Give it a try. That's often the best way to understand a suggestion that doesn't yet make sense to you.

(Technically, solving in itself is not quite sufficient; but the work of solving can (in some cases, including this one) be reversed to obtain a proper proof.)

What you propose is an alternative method, not, as you imply, what you must do. That's my main point.

I might get what you are trying to say. Now I just remembered that there is something beautiful about [imath]\sin \theta[/imath] and [imath]\tan\theta[/imath].

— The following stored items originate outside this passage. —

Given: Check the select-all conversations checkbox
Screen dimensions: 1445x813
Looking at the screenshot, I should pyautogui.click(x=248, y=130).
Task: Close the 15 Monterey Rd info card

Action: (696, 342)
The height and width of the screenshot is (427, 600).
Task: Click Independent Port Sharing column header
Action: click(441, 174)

When the angle, [imath]\theta[/imath], is very small:

[imath]\sin\theta \approx \theta[/imath]

And

[imath]\tan\theta \approx \theta[/imath]

Therefore, when we are trying to solve the inequality in this case, we get:

[imath]\displaystyle \tan^{-1}\left(\frac{1}{\sqrt{n}}\right) > \frac{1}{n}[/imath]


[imath]\displaystyle \frac{1}{\sqrt{n}} > \tan\left(\frac{1}{n}\right) \approx \frac{1}{n}[/imath]

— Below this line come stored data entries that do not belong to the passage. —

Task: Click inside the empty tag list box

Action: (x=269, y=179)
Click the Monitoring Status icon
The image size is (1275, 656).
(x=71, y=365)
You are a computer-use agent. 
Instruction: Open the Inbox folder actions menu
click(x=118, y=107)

Which is sufficient to prove that, [imath]\displaystyle \tan^{-1}\left(\frac{1}{\sqrt{n}}\right) > \frac{1}{n}[/imath], for all large values of [imath]n[/imath].

 

[Dr.Peterson]

I might get what you are trying to say. Now I just remembered that there is something beautiful about [imath]\sin \theta[/imath] and [imath]\tan\theta[/imath].

When the angle, [imath]\theta[/imath], is very small:

[imath]\sin\theta \approx \theta[/imath]

And

[imath]\tan\theta \approx \theta[/imath]

Therefore, when we are trying to solve the inequality in this case, we get:

[imath]\displaystyle \tan^{-1}\left(\frac{1}{\sqrt{n}}\right) > \frac{1}{n}[/imath]


[imath]\displaystyle \frac{1}{\sqrt{n}} > \tan\left(\frac{1}{n}\right) \approx \frac{1}{n}[/imath]

Which is sufficient to prove that, [imath]\displaystyle \tan^{-1}\left(\frac{1}{\sqrt{n}}\right) > \frac{1}{n}[/imath], for all large values of [imath]n[/imath].

There are, of course, several other steps involved to make it a proof, but I think you've seen the idea: We don't have to actually solve the inequality, but in the process of trying, we discover relationships that show that for sufficiently large n, the inequality will be true.

This is an example of something I like to emphasize: The way to approach a proof is to explore, trying all sorts of things, which can reveal ideas you don't see while you're sitting still.